# Improving plots I - Coloring



So far you have learned the basics of plotting data. We've seen that data visualization is a very powerful tool that allows us to communicate a lot of information in a clear and concise way. By adding more elements to our plots, we can communicate even more information in a single graph. In this lesson we will focus on using color to enhance our plots.

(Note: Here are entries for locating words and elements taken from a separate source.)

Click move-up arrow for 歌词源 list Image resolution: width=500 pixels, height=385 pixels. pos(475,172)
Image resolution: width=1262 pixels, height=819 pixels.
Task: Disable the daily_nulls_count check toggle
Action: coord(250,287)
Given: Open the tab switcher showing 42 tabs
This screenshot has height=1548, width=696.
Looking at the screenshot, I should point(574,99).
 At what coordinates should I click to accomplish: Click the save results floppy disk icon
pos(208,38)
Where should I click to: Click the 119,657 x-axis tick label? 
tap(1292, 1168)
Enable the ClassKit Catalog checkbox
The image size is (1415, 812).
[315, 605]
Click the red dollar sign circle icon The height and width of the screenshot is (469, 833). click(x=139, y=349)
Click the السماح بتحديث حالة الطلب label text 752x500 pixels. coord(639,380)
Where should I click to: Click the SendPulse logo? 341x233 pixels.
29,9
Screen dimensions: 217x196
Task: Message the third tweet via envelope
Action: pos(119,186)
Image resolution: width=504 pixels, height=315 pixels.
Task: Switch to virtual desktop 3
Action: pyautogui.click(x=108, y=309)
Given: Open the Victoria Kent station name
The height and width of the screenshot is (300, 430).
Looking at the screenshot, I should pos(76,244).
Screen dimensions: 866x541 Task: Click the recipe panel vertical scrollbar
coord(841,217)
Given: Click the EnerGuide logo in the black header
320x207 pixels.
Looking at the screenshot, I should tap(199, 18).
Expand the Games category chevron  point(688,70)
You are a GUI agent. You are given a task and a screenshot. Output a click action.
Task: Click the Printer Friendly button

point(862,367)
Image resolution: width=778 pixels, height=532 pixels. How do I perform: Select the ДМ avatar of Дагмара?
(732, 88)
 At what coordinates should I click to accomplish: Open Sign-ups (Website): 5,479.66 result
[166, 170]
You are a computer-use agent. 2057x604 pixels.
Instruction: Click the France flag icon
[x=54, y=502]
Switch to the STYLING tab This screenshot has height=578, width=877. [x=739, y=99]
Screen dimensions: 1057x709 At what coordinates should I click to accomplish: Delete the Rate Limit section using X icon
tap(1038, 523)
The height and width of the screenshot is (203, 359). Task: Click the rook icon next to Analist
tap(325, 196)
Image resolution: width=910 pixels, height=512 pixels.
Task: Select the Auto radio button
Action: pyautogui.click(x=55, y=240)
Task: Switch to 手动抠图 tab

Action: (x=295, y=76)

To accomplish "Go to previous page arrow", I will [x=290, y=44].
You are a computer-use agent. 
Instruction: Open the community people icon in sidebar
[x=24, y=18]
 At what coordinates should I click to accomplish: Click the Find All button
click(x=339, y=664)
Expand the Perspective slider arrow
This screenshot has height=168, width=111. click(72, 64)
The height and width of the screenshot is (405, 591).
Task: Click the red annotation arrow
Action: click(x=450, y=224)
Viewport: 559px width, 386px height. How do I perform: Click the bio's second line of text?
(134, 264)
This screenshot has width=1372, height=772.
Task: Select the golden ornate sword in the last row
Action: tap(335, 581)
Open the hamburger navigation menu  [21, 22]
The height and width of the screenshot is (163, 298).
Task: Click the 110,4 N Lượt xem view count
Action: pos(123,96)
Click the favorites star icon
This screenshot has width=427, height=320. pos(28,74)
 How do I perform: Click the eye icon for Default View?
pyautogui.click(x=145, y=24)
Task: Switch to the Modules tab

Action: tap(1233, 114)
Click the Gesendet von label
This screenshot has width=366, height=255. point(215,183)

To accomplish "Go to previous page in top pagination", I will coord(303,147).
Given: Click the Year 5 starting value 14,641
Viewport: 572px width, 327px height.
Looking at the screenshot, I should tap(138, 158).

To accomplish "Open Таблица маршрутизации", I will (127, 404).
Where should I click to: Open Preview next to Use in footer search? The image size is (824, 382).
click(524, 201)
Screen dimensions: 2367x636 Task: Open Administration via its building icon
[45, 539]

Up until now, we have focused on using **matplotlib** for our plotting and **seaborn** to load example datasets. However, **seaborn** can also be used for plotting, and allows for easily customizable coloring of points. Here, we will learn about coloring our plots using **seaborn** plotting functions.

In [None]:
# import the packages we need: numpy, matplotlib, seaborn
import numpy as np
import matplotlib.pyplot as plt
%matplotlib inline
import seaborn as sns

For our first example, we will utilize the iris dataset from seaborn. Let's load the data and remind ourselves what information is contained in the dataset by looking at the first few rows.

In [None]:
# load iris and preview the data



Say we want to look at the relationship between `sepal_length` and `sepal_width` within our dataset. From our previous lessons, we learned that a scatterplot is the best tool to look at the relationship between two variables. We'll use the `sns.scatterplot` function to plot this. 

In [None]:
# plot sepal_length vs sepal_width


# dont forget a title! 
# We can add a title layer using plt.title as we've done before


If we would like to be even more specific, we could use the `sns.lmplot` function, which works similarly to `sns.scatterplot`, but adds a linear trendline to help visualize the relationship between our x and y variables.

In [None]:
# plot sepal_length vs sepal_width


# dont forget a title! 
# We can add a title layer using plt.title as we've done before


## Coloring by a Categorical Varible

This gives us a general idea of the trend between `sepal_length` and `sepal_width`, but what if we wanted to explore the relationship between these variables on a more granular level? For example - if we wanted to see how this relationship might differ between the different species within our dataset? Let's first determine how many different species we have data for within our dataset

In [None]:
# find unique values within the species column of iris


We want to highlight each of the three species using different colored points in our scatterplot. We can do this easily using the `hue` parameter.

In [None]:
# plot sepal_length vs sepal_width colored by species


plt.title("Sepal Length vs Sepal Width by Species")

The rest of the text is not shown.